• **任务说明**: 请续写下方讲解 USACO「夜空繁星」一题解法的文段，从它的最后一行之后接着往下写。

• **所给文段**:
┄┄┄┄┄┄┄┄┄┄┄┄┄┄┄┄┄┄┄┄

[USACO5.1]夜空繁星Starry Night

这个世界上怎么会有这么多恶心人的搜索啊

做法...

找联通块,找完之后尝试赋颜色

判重很玄学,算联通块上点的两两距离,求和。如果和一样,那么图形一定一样

然后就苦逼搜索就行了

1.0h

#include<cstdio>
#include<cstring>
#include<algorithm>
#include<queue>
#include<cmath> 
#include<iostream>
#include<map>
using namespace std;
#define O(x) cout << #x << " " << x << endl;
#define O_(x) cout << #x << " " << x << "  ";
#define B cout << "breakpoint" << endl;
#define clr(a) memset(a,0,sizeof(a));
#define pii pair<int,int>
#define mp make_pair
typedef double db;
typedef long long ll;
inline int read()
{
    int ans = 0,op = 1;
    char ch = getchar();
    while(ch < '0' || ch > '9')
    {
        if(ch == '-') op = -1;
        ch = getchar();
    }
    while(ch >= '0' && ch <= '9')
    {
        (ans *= 10) += ch - '0';
        ch  = getchar();
    }
    return ans * op;
}
const int maxn = 505;
const db eps = 0.00000001;
int w,h;
int g[maxn][maxn];
int mark[maxn][maxn];
int dx[maxn][maxn],dy[maxn][maxn],n2,n1;
db dist[maxn];
int ch = 0;
int c[maxn];
db calc(int x1,int y1,int x2,int y2)
{
  return sqrt((x1 - x2) * (x1 - x2) + (y1 - y2) * (y1 - y2));
}
int judge(int k)
{
  for(int i = 1;i <= n2;i++)
    for(int j = 1;j <= n2;j++)

┄┄┄┄┄┄┄┄┄┄┄┄┄┄┄┄┄┄┄┄

• **材料**:
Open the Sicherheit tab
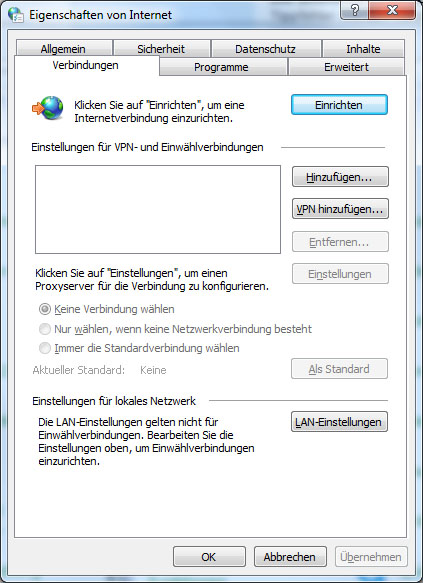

┄┄┄┄┄┄┄┄┄┄┄┄┄┄┄┄┄┄┄┄

• **练习输出**:
    dist[k] += calc(dx[n1][i],dy[n1][i],dx[n1][j],dy[n1][j]);
  for(int i = 1;i < n1;i++) if(fabs(dist[i] - dist[k]) <= eps) return i;
  return 0;
}
void dfs(int x,int y)
{
  for(int i = -1;i <= 1;i++)
    for(int j = -1;j <= 1;j++)
      {
    int nx = x + i,ny = y + j;
    if(nx < 1 || nx > w || ny < 1 || ny > h || mark[nx][ny] || !g[nx][ny]) continue;
    mark[nx][ny] = ch;
    dx[n1][++n2] = nx,dy[n1][n2] = ny;
    dfs(nx,ny);
      }
}
int main()
{
  h = read(),w = read();
  for(int i = 1;i <= w;i++)
    for(int j = 1;j <= h;j++)
    {
        char cha = getchar();
        while(cha != '0' && cha != '1') cha = getchar();
        g[i][j] = cha - '0';
    }
  for(int i = 1;i <= w;i++)
    for(int j = 1;j <= h;j++)
      {
    if(!mark[i][j] && g[i][j])
      {
          ch++;
        n2 = 1,n1++;
        mark[i][j] = ch;
        dx[n1][n2] = i,dy[n1][n2] = j;
        c[n1] = ch;
        dfs(i,j);
        int k = judge(n1);
        if(k)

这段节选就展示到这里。